TV habits 'can predict kids' waist size and fitness'
- 16 July 2012
- From the section Health
Children who increase the number of hours of weekly television they watch between the ages of two and four years old risk larger waistlines by age 10.
A Canadian study found that every extra weekly hour watched could add half a millimetre to their waist circumference and reduce muscle fitness.
The study, in a BioMed Central journal, tracked the TV habits of 1,314 children.
Experts say children should not watch more than two hours of TV a day.
Researchers found that the average amount of television watched by the children at the start of the study was 8.8 hours a week.

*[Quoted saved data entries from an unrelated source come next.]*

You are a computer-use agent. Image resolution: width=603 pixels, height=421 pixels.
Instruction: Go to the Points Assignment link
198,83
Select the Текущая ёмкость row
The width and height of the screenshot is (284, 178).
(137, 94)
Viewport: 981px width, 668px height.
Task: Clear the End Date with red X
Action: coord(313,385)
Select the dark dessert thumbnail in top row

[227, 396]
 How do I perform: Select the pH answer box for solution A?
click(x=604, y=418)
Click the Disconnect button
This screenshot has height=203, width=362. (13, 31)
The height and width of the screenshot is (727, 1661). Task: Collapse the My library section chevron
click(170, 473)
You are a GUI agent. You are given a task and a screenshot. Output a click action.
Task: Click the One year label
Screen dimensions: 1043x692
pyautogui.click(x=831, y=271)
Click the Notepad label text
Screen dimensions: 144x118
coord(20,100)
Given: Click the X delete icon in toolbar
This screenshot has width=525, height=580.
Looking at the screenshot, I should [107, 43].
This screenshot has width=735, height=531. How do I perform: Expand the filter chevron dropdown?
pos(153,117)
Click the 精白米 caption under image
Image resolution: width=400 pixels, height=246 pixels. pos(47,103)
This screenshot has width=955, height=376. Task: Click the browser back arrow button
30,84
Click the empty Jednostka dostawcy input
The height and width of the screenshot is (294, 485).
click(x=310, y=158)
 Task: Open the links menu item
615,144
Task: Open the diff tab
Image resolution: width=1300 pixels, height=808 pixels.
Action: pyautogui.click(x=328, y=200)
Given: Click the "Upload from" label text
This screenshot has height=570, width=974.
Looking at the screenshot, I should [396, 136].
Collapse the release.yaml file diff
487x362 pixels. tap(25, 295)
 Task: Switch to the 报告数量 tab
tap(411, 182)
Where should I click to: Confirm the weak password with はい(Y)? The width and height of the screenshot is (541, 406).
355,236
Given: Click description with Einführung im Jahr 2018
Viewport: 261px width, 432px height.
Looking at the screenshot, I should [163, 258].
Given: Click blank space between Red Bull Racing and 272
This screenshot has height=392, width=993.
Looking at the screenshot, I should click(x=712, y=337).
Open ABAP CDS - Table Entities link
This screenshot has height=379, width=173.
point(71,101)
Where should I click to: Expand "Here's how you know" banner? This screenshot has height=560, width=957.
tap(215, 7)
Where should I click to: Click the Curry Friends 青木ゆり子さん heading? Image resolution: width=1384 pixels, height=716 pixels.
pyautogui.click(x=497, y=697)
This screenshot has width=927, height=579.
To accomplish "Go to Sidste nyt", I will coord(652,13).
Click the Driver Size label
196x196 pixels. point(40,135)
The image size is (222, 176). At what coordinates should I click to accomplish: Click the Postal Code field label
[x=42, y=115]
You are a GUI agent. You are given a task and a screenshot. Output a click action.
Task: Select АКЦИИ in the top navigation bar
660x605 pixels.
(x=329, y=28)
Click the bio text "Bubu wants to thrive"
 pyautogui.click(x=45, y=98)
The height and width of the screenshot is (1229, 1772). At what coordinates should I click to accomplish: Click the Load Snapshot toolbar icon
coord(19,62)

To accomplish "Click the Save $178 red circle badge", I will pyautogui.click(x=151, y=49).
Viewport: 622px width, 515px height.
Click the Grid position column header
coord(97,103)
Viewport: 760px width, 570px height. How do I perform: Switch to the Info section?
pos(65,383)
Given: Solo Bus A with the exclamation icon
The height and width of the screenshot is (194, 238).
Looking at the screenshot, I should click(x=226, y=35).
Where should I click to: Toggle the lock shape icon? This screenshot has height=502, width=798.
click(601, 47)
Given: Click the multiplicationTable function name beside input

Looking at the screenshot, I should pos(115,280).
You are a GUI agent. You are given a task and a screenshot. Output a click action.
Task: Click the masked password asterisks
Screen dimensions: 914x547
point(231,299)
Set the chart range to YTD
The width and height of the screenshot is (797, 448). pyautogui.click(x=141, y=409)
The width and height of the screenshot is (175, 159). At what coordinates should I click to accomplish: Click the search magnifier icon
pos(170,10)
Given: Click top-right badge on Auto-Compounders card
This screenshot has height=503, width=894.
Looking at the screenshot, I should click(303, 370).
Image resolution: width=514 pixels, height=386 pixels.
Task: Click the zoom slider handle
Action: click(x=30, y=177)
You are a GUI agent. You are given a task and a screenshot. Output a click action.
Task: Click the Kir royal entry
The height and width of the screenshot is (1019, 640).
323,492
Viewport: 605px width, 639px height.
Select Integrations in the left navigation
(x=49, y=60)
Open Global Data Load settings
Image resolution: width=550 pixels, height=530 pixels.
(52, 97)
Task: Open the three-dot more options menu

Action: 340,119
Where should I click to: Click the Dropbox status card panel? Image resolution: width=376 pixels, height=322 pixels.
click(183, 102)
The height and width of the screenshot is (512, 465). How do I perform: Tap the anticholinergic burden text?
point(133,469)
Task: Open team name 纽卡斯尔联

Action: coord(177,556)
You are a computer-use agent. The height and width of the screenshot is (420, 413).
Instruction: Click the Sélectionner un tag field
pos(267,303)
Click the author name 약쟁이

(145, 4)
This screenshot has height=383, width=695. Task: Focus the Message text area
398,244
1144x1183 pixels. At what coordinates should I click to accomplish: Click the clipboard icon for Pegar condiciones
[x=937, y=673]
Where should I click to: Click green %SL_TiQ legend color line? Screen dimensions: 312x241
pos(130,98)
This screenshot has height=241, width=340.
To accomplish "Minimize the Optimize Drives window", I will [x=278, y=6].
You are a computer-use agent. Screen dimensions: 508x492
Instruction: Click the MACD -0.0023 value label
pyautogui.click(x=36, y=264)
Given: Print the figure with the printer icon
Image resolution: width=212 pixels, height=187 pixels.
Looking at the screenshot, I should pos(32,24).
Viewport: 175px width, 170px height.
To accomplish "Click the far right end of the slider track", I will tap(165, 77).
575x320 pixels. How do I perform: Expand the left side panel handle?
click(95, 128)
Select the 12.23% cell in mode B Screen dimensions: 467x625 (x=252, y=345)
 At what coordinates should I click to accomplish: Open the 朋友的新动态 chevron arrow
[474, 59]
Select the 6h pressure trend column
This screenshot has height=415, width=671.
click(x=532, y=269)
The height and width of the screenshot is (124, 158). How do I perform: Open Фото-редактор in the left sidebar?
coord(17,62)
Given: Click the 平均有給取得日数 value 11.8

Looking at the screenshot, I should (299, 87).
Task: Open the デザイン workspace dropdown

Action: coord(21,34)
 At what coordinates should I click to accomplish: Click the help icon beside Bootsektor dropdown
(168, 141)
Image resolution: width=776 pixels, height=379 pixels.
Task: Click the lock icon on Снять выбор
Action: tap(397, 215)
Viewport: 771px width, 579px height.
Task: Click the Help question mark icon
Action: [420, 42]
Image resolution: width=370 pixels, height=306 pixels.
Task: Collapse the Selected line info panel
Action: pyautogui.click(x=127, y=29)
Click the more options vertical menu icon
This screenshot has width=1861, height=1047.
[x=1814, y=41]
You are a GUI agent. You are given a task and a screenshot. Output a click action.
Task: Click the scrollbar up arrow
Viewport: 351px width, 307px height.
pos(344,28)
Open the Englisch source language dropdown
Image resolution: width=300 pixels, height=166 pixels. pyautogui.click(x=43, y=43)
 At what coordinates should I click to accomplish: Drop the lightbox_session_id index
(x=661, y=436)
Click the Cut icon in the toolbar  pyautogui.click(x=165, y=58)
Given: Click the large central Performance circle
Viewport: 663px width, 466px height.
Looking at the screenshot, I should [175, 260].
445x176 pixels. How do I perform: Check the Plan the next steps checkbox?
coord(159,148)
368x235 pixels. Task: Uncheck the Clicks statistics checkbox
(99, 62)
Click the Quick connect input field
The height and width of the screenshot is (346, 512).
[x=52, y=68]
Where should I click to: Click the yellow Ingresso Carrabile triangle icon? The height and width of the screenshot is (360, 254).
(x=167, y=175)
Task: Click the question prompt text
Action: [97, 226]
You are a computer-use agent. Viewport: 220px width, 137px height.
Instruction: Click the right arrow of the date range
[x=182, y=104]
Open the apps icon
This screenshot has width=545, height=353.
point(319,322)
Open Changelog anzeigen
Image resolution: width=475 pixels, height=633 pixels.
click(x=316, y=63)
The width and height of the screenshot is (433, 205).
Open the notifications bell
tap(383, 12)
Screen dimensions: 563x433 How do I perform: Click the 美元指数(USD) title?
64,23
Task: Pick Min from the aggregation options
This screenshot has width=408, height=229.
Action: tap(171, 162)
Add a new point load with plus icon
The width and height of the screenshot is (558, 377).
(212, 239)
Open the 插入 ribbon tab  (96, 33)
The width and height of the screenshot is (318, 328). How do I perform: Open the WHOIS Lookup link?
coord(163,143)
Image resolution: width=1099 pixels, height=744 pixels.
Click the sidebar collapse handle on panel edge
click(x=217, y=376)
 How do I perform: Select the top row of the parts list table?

This increased on average by six hours over the next two years to reach 14.8 hours a week by the age of four-and-a-half.
Fifteen per cent of the children in the study were watching more than 18 hours per week by that age, according to their parents.
The study said the effect of 18 hours of television at 4.5 years of age would by the age of 10 result in an extra 7.6mm of waist because of the child's TV habit.
As well as measuring waist circumference, the researchers also carried out a standing long jump test to measure each child's muscular fitness and athletic ability.
An extra weekly hour of TV can decrease the distance a child is able to jump from standing by 0.36cm, the study said.
The researchers said that further research was needed to work out whether television watching is directly responsible for the health issues they observed.
Dr Linda Pagani, study co-author from the University of Montreal, said it was a warning about the factors which could lead to childhood obesity.
"The bottom line is that watching too much television - beyond the recommended amounts - is not good," Dr Pagani said.
The American Academy of Pediatrics recommends that children aged over two should not watch more than two hours of television per day.
Dr Pagani added: "Across the occidental world, there have been dramatic increases in unhealthy weight for both children and adults in recent decades.
"Our standard of living has also changed in favour of more easily prepared, calorie-dense foods and sedentary practices.
"Watching more television not only displaces other forms of educational and active leisurely pursuits but also places them at risk of learning inaccurate information about proper eating."
The study said that habits and behaviours became entrenched during childhood and these habits might affect attitudes to sporting activities in adulthood.